■ **Directions for this task**: Repeat all of the records word for word, but skip any picture.

Stored data entries:
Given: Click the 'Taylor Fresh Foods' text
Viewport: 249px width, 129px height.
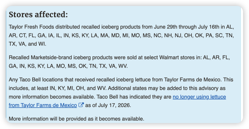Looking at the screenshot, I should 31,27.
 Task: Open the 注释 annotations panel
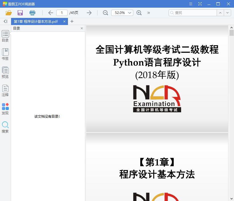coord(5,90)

■ **Written answer**:
Given: Click the 'Taylor Fresh Foods' text
Viewport: 249px width, 129px height.
Looking at the screenshot, I should 31,27.
 Task: Open the 注释 annotations panel
coord(5,90)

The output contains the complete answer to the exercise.